After locating the line that contains "Open the 100% zoom level dropdown" in the data below, set down exactly that line and each one after it through the line that contains "Image resolution: width=1000", and nothing more.
(Extracted information)
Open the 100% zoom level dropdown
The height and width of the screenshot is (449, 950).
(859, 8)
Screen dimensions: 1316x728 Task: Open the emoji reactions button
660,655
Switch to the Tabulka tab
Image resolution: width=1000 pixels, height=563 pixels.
(End Extracted information)
(Extracted information)
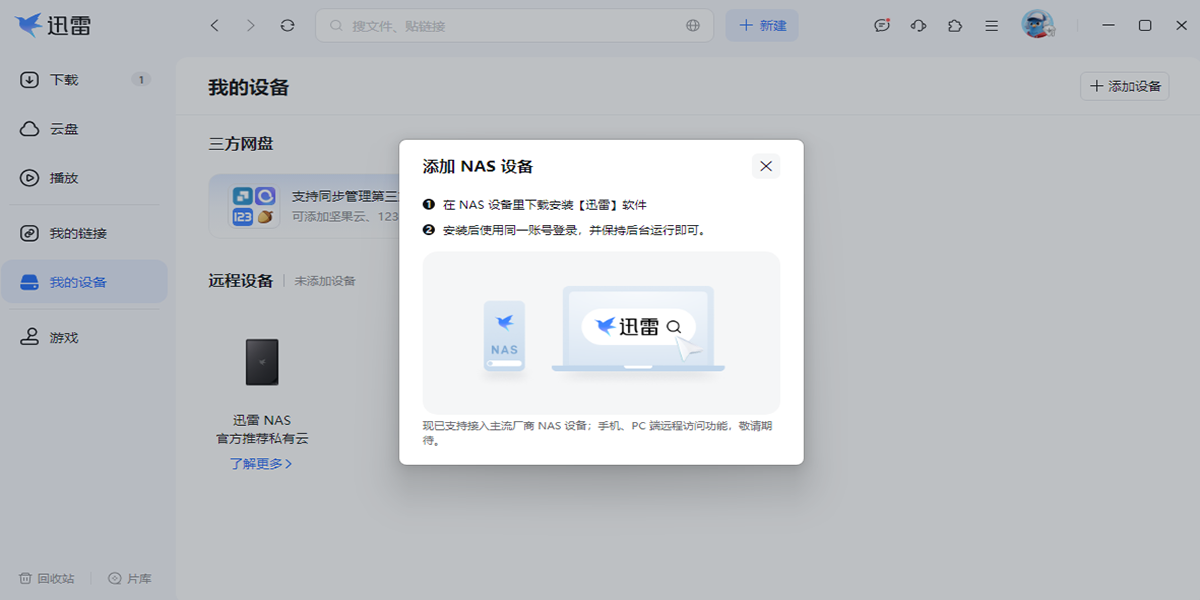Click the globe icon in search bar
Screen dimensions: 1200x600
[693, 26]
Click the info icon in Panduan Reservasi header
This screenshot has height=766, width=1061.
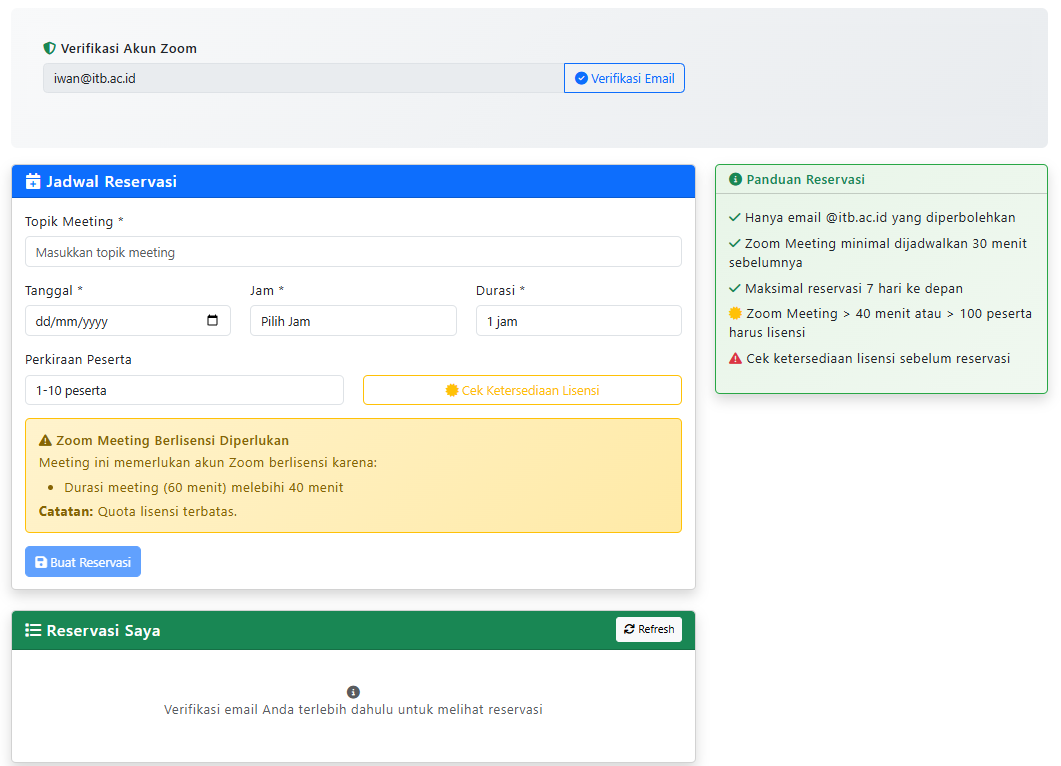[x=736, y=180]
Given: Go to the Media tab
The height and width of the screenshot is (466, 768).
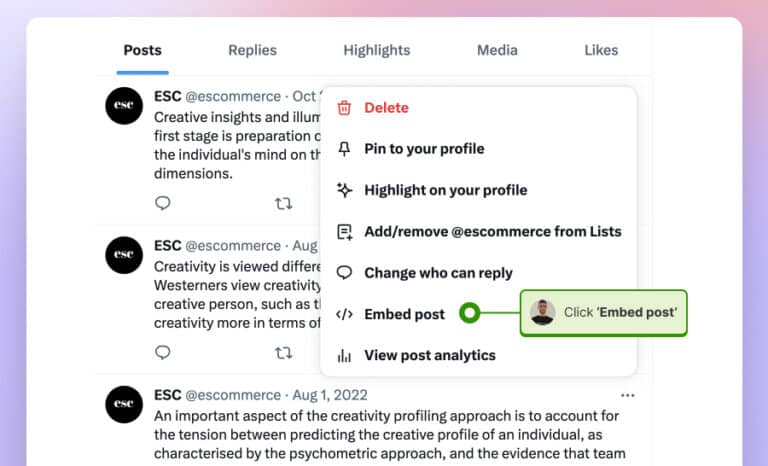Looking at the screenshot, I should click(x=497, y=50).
(End Extracted information)
◆ Response ◆
Open the 100% zoom level dropdown
The height and width of the screenshot is (449, 950).
(859, 8)
Screen dimensions: 1316x728 Task: Open the emoji reactions button
660,655
Switch to the Tabulka tab
Image resolution: width=1000 pixels, height=563 pixels.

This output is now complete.